(Saved data entries)
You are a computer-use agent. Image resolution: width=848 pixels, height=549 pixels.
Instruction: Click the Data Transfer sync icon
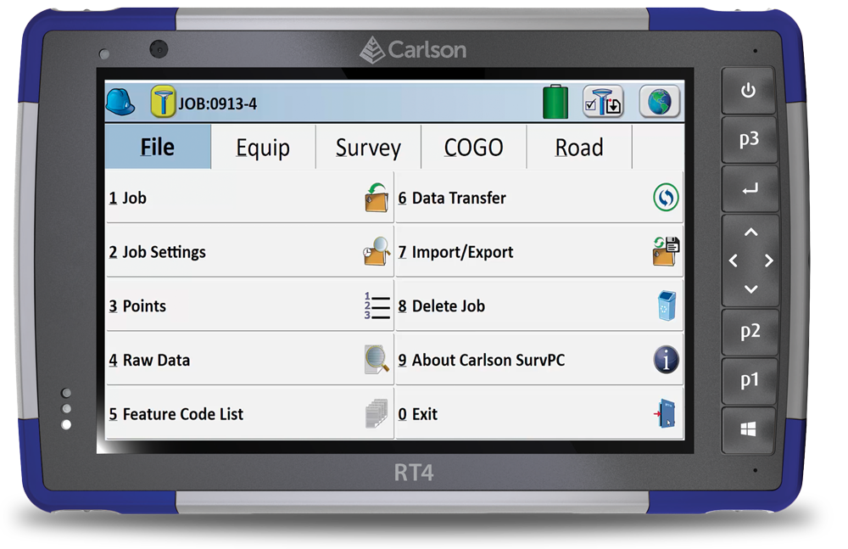click(x=667, y=198)
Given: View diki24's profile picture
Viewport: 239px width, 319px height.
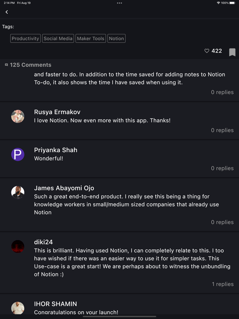Looking at the screenshot, I should [x=17, y=247].
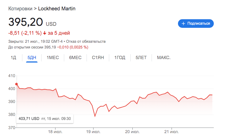This screenshot has width=233, height=138.
Task: Show the 5ЛЕТ chart view
Action: click(141, 58)
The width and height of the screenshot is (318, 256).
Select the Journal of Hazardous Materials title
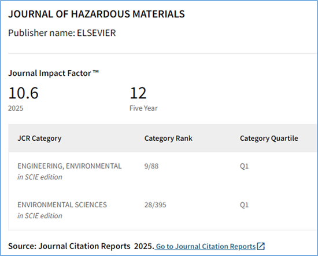point(97,14)
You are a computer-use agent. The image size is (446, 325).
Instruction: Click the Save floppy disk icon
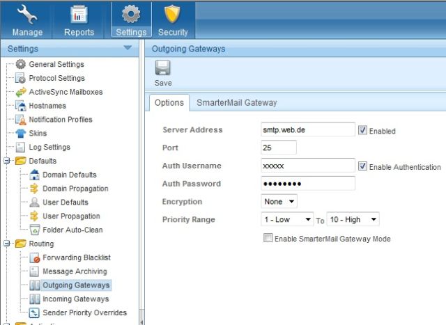tap(163, 72)
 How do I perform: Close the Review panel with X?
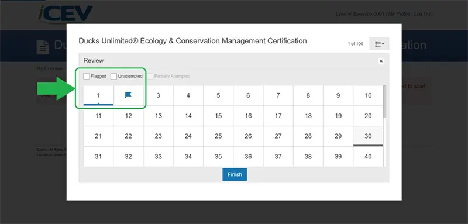coord(381,61)
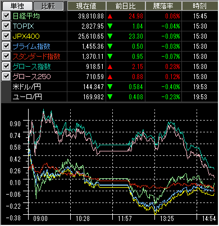This screenshot has width=219, height=226.
Task: Click the 現在値 column header
Action: click(86, 6)
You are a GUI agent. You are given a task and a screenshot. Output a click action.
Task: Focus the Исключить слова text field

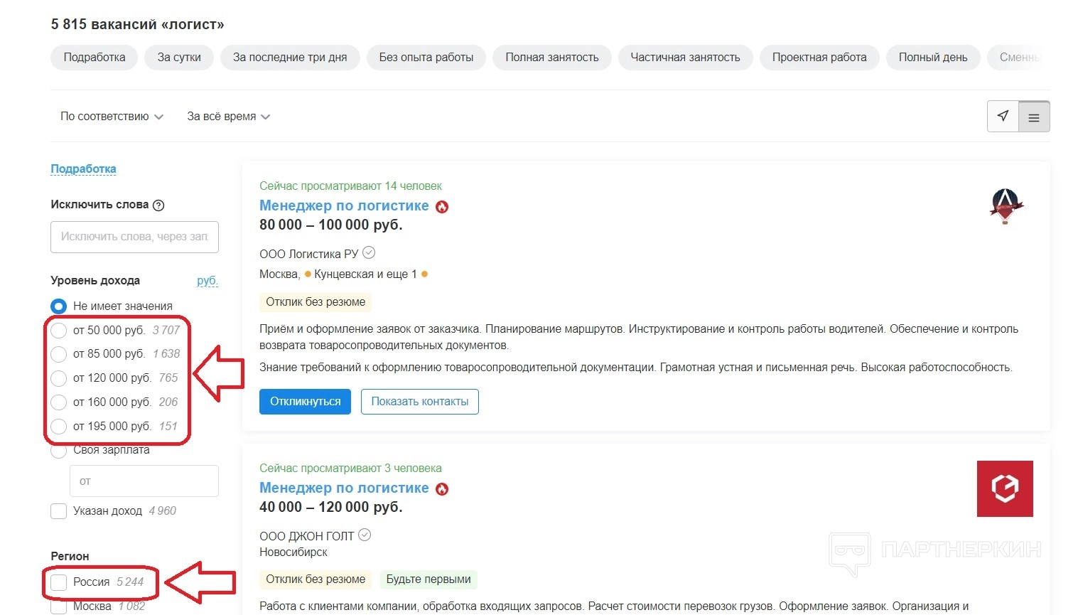[134, 237]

- [Exercise instructions]:
The range to transcribe runs from the line holding "Viewport: 239px width, 319px height." through the final line of the data above; copy it exactly and exclude the pictures.

- [Written response]:
Viewport: 239px width, 319px height.
Looking at the screenshot, I should [x=17, y=247].
This screenshot has width=233, height=138.
Task: Show the 5ЛЕТ chart view
Action: click(141, 58)
The width and height of the screenshot is (318, 256).
Select the Journal of Hazardous Materials title
point(97,14)
You are a computer-use agent. The image size is (446, 325).
Instruction: Click the Save floppy disk icon
tap(163, 72)
 How do I perform: Close the Review panel with X?
coord(381,61)
This screenshot has width=219, height=226.
Task: Click the 現在値 column header
Action: click(86, 6)
You are a GUI agent. You are given a task and a screenshot. Output a click action.
Task: Focus the Исключить слова text field

[134, 237]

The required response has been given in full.